• **WORK TO BE COMPLETED**
Reproduce each record exactly, leaving out no line.

(Stored records)
______________________________

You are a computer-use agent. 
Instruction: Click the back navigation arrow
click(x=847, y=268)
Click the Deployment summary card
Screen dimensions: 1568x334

______________________________

• **WRITTEN SOLUTION**
You are a computer-use agent. 
Instruction: Click the back navigation arrow
click(x=847, y=268)
Click the Deployment summary card
Screen dimensions: 1568x334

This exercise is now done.